■ Work required
Set down every line of the data, unchanged and complete.

■ Input records
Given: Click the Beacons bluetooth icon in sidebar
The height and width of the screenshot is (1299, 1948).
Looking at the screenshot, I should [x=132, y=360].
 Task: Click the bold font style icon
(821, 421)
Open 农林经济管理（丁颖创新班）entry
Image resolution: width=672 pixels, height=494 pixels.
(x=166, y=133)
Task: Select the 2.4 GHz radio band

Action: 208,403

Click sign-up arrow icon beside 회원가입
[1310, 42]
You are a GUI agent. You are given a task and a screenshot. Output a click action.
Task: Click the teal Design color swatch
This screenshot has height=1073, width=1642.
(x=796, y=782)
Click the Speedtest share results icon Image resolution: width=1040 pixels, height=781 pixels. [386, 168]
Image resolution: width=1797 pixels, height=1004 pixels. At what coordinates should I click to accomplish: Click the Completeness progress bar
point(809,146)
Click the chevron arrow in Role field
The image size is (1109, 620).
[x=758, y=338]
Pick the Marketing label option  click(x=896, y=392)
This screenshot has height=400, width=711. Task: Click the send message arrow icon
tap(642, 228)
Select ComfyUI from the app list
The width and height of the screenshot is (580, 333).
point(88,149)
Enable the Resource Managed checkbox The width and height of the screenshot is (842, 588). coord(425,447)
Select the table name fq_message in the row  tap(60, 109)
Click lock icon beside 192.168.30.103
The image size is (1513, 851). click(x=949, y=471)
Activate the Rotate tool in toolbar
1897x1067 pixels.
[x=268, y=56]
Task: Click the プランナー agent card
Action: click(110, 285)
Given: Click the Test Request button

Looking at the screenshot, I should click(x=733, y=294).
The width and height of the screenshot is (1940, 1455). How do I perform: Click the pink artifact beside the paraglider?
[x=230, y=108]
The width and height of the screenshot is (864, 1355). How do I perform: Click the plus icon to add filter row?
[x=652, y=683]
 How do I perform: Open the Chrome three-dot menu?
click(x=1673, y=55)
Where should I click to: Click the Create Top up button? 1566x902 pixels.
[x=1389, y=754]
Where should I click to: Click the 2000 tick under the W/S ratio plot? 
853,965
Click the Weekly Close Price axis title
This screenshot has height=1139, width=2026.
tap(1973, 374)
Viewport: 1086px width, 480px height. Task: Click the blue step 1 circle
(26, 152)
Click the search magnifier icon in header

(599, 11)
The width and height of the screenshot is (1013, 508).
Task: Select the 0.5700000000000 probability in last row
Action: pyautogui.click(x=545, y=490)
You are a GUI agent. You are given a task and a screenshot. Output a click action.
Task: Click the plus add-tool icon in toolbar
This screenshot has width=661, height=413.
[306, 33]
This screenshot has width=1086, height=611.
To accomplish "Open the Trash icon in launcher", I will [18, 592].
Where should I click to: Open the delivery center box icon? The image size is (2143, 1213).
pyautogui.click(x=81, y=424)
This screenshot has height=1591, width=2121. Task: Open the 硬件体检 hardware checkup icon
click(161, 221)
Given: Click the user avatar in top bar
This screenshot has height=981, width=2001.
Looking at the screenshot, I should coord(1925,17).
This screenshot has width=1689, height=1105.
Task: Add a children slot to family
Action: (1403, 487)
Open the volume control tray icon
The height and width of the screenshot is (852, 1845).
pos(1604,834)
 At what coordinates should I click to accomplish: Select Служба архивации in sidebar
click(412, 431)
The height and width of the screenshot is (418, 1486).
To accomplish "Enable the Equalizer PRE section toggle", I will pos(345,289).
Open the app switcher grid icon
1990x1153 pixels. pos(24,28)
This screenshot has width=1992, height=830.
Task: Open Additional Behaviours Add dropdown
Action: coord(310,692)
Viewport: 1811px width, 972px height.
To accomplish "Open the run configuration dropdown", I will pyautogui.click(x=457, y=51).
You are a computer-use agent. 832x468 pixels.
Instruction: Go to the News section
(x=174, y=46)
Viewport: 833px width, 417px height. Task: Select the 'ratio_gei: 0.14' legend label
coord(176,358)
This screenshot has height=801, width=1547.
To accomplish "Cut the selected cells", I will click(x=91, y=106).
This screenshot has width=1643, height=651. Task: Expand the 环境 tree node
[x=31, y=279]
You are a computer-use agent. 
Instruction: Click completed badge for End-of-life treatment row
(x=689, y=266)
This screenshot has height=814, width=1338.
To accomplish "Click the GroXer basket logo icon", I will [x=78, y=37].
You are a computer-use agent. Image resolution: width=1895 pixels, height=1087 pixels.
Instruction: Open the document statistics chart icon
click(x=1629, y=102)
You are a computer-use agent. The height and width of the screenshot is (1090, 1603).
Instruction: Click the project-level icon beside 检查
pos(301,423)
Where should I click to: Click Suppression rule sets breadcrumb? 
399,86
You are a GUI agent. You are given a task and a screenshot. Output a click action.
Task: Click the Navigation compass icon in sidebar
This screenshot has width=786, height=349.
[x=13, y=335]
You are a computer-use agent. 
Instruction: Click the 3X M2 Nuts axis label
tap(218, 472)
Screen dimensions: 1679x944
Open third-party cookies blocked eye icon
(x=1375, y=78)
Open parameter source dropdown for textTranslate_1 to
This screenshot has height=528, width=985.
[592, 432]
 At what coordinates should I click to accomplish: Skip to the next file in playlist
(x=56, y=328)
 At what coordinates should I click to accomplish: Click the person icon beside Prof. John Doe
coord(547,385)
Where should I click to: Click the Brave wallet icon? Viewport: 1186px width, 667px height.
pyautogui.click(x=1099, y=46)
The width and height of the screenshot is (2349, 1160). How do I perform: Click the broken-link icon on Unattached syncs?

■ Solution for this exercise
Given: Click the Beacons bluetooth icon in sidebar
The height and width of the screenshot is (1299, 1948).
Looking at the screenshot, I should [x=132, y=360].
 Task: Click the bold font style icon
(821, 421)
Open 农林经济管理（丁颖创新班）entry
Image resolution: width=672 pixels, height=494 pixels.
(x=166, y=133)
Task: Select the 2.4 GHz radio band

Action: 208,403

Click sign-up arrow icon beside 회원가입
[1310, 42]
You are a GUI agent. You are given a task and a screenshot. Output a click action.
Task: Click the teal Design color swatch
This screenshot has height=1073, width=1642.
(x=796, y=782)
Click the Speedtest share results icon Image resolution: width=1040 pixels, height=781 pixels. [386, 168]
Image resolution: width=1797 pixels, height=1004 pixels. At what coordinates should I click to accomplish: Click the Completeness progress bar
point(809,146)
Click the chevron arrow in Role field
The image size is (1109, 620).
[x=758, y=338]
Pick the Marketing label option  click(x=896, y=392)
This screenshot has height=400, width=711. Task: Click the send message arrow icon
tap(642, 228)
Select ComfyUI from the app list
The width and height of the screenshot is (580, 333).
point(88,149)
Enable the Resource Managed checkbox The width and height of the screenshot is (842, 588). coord(425,447)
Select the table name fq_message in the row  tap(60, 109)
Click lock icon beside 192.168.30.103
The image size is (1513, 851). click(x=949, y=471)
Activate the Rotate tool in toolbar
1897x1067 pixels.
[x=268, y=56]
Task: Click the プランナー agent card
Action: click(110, 285)
Given: Click the Test Request button

Looking at the screenshot, I should click(x=733, y=294).
The width and height of the screenshot is (1940, 1455). How do I perform: Click the pink artifact beside the paraglider?
[x=230, y=108]
The width and height of the screenshot is (864, 1355). How do I perform: Click the plus icon to add filter row?
[x=652, y=683]
 How do I perform: Open the Chrome three-dot menu?
click(x=1673, y=55)
Where should I click to: Click the Create Top up button? 1566x902 pixels.
[x=1389, y=754]
Where should I click to: Click the 2000 tick under the W/S ratio plot? 
853,965
Click the Weekly Close Price axis title
This screenshot has height=1139, width=2026.
tap(1973, 374)
Viewport: 1086px width, 480px height. Task: Click the blue step 1 circle
(26, 152)
Click the search magnifier icon in header

(599, 11)
The width and height of the screenshot is (1013, 508).
Task: Select the 0.5700000000000 probability in last row
Action: pyautogui.click(x=545, y=490)
You are a GUI agent. You are given a task and a screenshot. Output a click action.
Task: Click the plus add-tool icon in toolbar
This screenshot has width=661, height=413.
[306, 33]
This screenshot has width=1086, height=611.
To accomplish "Open the Trash icon in launcher", I will [18, 592].
Where should I click to: Open the delivery center box icon? The image size is (2143, 1213).
pyautogui.click(x=81, y=424)
This screenshot has height=1591, width=2121. Task: Open the 硬件体检 hardware checkup icon
click(161, 221)
Given: Click the user avatar in top bar
This screenshot has height=981, width=2001.
Looking at the screenshot, I should coord(1925,17).
This screenshot has width=1689, height=1105.
Task: Add a children slot to family
Action: (1403, 487)
Open the volume control tray icon
The height and width of the screenshot is (852, 1845).
pos(1604,834)
 At what coordinates should I click to accomplish: Select Служба архивации in sidebar
click(412, 431)
The height and width of the screenshot is (418, 1486).
To accomplish "Enable the Equalizer PRE section toggle", I will pos(345,289).
Open the app switcher grid icon
1990x1153 pixels. pos(24,28)
This screenshot has width=1992, height=830.
Task: Open Additional Behaviours Add dropdown
Action: coord(310,692)
Viewport: 1811px width, 972px height.
To accomplish "Open the run configuration dropdown", I will pyautogui.click(x=457, y=51).
You are a computer-use agent. 832x468 pixels.
Instruction: Go to the News section
(x=174, y=46)
Viewport: 833px width, 417px height. Task: Select the 'ratio_gei: 0.14' legend label
coord(176,358)
This screenshot has height=801, width=1547.
To accomplish "Cut the selected cells", I will click(x=91, y=106).
This screenshot has width=1643, height=651. Task: Expand the 环境 tree node
[x=31, y=279]
You are a computer-use agent. 
Instruction: Click completed badge for End-of-life treatment row
(x=689, y=266)
This screenshot has height=814, width=1338.
To accomplish "Click the GroXer basket logo icon", I will [x=78, y=37].
You are a computer-use agent. Image resolution: width=1895 pixels, height=1087 pixels.
Instruction: Open the document statistics chart icon
click(x=1629, y=102)
You are a computer-use agent. The height and width of the screenshot is (1090, 1603).
Instruction: Click the project-level icon beside 检查
pos(301,423)
Where should I click to: Click Suppression rule sets breadcrumb? 
399,86
You are a GUI agent. You are given a task and a screenshot. Output a click action.
Task: Click the Navigation compass icon in sidebar
This screenshot has width=786, height=349.
[x=13, y=335]
You are a computer-use agent. 
Instruction: Click the 3X M2 Nuts axis label
tap(218, 472)
Screen dimensions: 1679x944
Open third-party cookies blocked eye icon
(x=1375, y=78)
Open parameter source dropdown for textTranslate_1 to
This screenshot has height=528, width=985.
[592, 432]
 At what coordinates should I click to accomplish: Skip to the next file in playlist
(x=56, y=328)
 At what coordinates should I click to accomplish: Click the person icon beside Prof. John Doe
coord(547,385)
Where should I click to: Click the Brave wallet icon? Viewport: 1186px width, 667px height.
pyautogui.click(x=1099, y=46)
The width and height of the screenshot is (2349, 1160). How do I perform: Click the broken-link icon on Unattached syncs?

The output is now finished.